Las relaciones internacionales desde 1851 a 1871:

“El fracaso de las revoluciones, ayudado por la prosperidad económica, apaciguó los movimientos populares durante algún tiempo. Los jefes de Estado, al gozar de una libertad de maniobra más amplia, jugaron un papel más personal, más decisivo.” (p. 29). Duroselle destaca el papel de Napoleón III y Cavour hasta 1861; de Napoleón III y Bismarck después de 1862.

Napoleón III fue el primer jefe de Estado de una gran potencia que “creyó en el principio de las nacionalidades”. Alentó la independencia italiana e incluso la alemana.

Guerra de Crimea (1853-1856). Rusia, que ambicionaba ocupar los Estrechos, se enfrentó a Gran Bretaña, Francia y Turquía, sufriendo una dura derrota. El Congreso de la Paz (1856, París) convirtió a Francia en árbitro de los asuntos europeos. Rumania se convirtió en prácticamente independiente. Gran Bretaña consiguió que Rusia quedara excluida de los Dardanelos y la neutralización del Mar Negro. Cavour, que había enviado un pequeño ejército a la guerra contra Rusia, fue aceptado en la Conferencia y allí planteó la “Cuestión italiana”.

Cavour selló una alianza con Napoleón III para lograr la liberación de Italia mediante la anexión a Piamonte de Lombardía y Venecia. Guerra contra Austria, victorias franco-piamontesas en Magenta y Solferino (1859). El tratado de paz cede Lombardía a Piamonte, pero no Venecia. Una insurrección en Romaña permitió la intervención piamontesa; Francia aceptó la incorporación a Piamonte de esta región a cambio de la anexión de Saboya y Niza.

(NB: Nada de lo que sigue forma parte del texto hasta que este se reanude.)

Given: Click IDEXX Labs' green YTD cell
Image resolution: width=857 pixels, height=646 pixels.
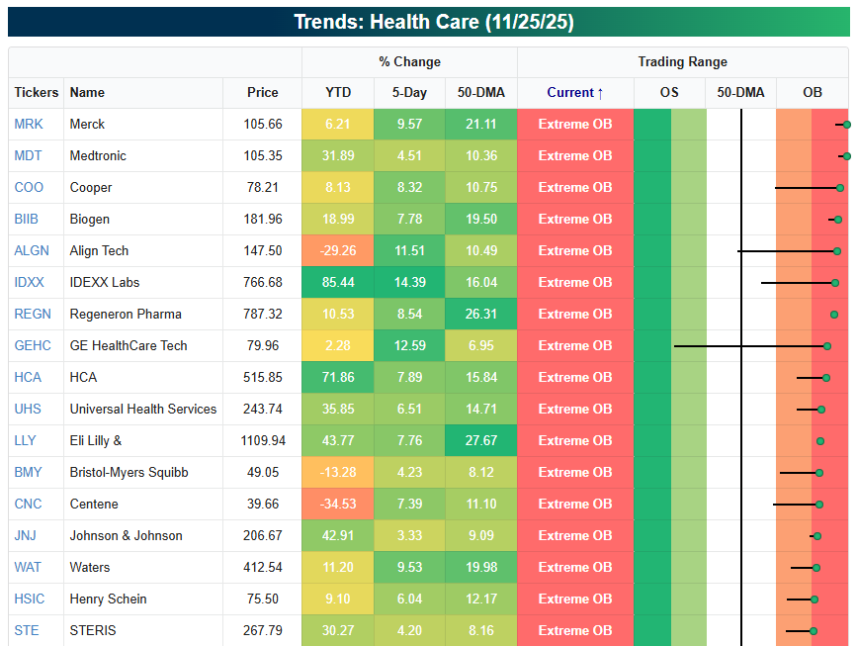Looking at the screenshot, I should [338, 282].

Finalmente, el sur de Italia (sublevación de Garibaldi), se incorporó a Piamonte; en marzo de 1861 se proclamó el reino de Italia. Posteriormente, se incorporarían el Véneto (1866) y Roma (1870).

Bismarck se convirtió en primer ministro de Prusia en 1862. Su proyecto era el de la “Pequeña Alemania”. Construyó un poderoso ejército y realizó la unificación mediante tres guerras: 1) contra Dinamarca, por los ducados de Schlesvig y Holstein (1864), que culminó con la anexión a Prusia de esos ducados; 2) contra Austria (1866), que permitió la exclusión del Imperio Austríaco y la disolución de la Confederación germánica; 3) contra Francia (1870-1871), que terminó con la anexión de Alsacia y Lorena y la proclamación del Reich alemán.